TEXT SHOWN »

-=-=-

YOUR article “Universities hit as 2,500 EU academics quit in the last three years” (The Herald, December 28) is a wonderful piece of Trumpian “fake news”. No wonder The Scottish LibDem education spokesperson Beatrice Wishart, not able to accept reality or resist opportunity, uses this statistic as a stick to beat Brexiters with.

Do we readers not deserve some balance here? It is not the gross number of leavers that signify but rather the net number. In other terms, how many of these leavers have been offset by replacement arrivers? In any case, that is not the real point of concern.

“Scotland,” says Ms Wishart, “has some of the best universities in the world but their academic excellence is anchored to the talents of their people, many of whom are from the EU.” It has been ever thus (at least for some good while). When I arrived at Edinburgh University in the early 1960s the department was staffed largely by non-Scottish (mostly English) incomers (including myself as an Australian). The much-expanded, present-day department is staffed mostly by incomers from the EU and elsewhere. Then as now you could count the number of Scottish staff on the fingers of one hand and still have a couple left over to pick your nose with, if desired.

The problem for Scottish universities is not to be obligated to provide employment for large numbers of European academics, excellently qualified as most are, but who largely cannot find employment (or on so favourable terms as) in their homelands. It is for Scottish universities to staff themselves from the by and large now legion of the cream of Scottish graduates and alumni/ae whom they have been churning out over the years.

-=-=-

DATA PROVIDED »
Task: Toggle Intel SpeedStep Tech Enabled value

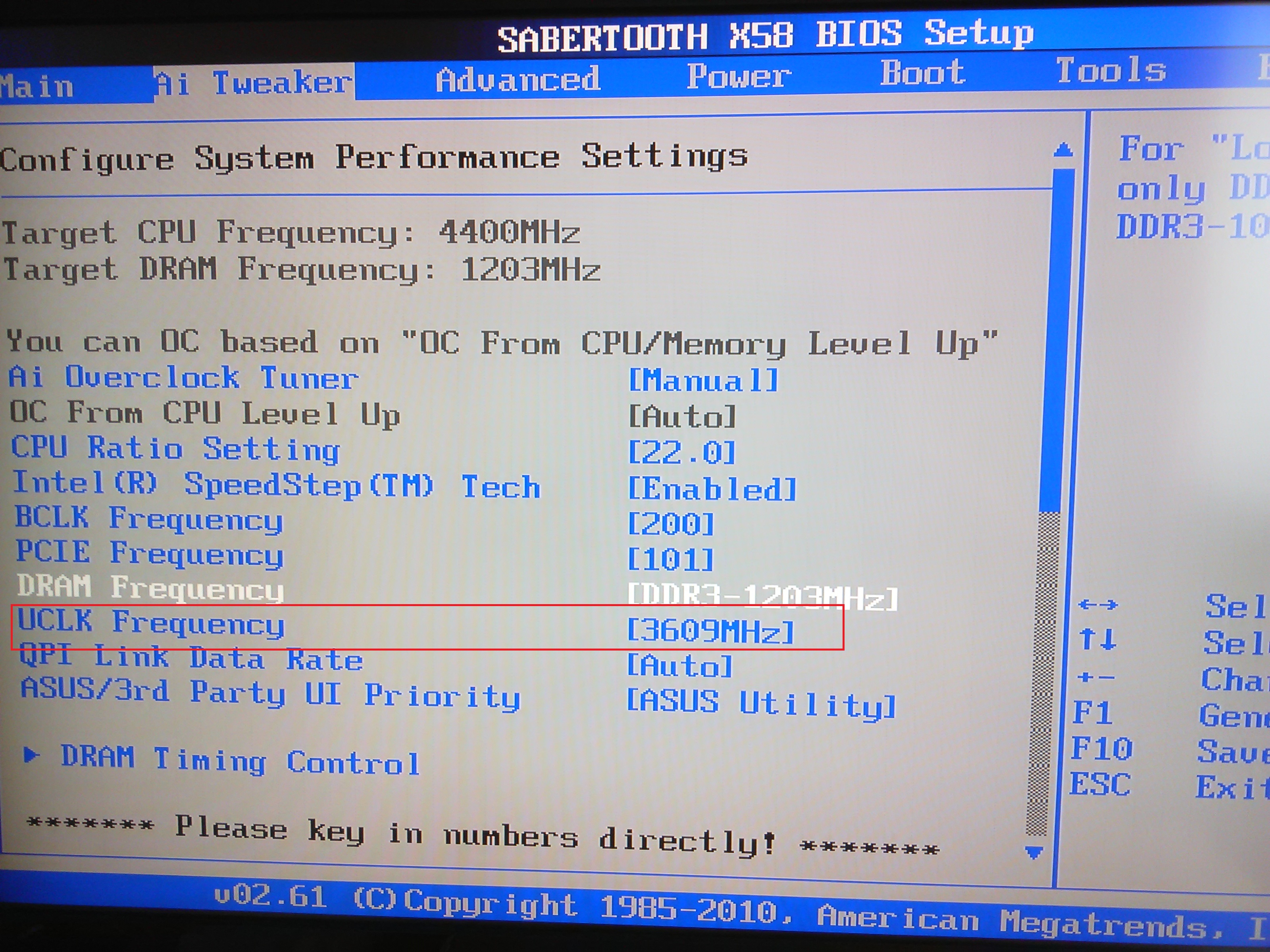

-=-=-

TASK INSTRUCTIONS »
1/ List every national origin the letter about EU academics gives for the people staffing Scottish university departments.
2/ According to the letter about EU academics, when did the writer arrive at Edinburgh University?
The listing has no connection to the letter about EU academics at Scottish universities.

RESPONSES TO THE TASKS »
1/ English, Australian, EU (European), and Scottish.

2/ In the early 1960s.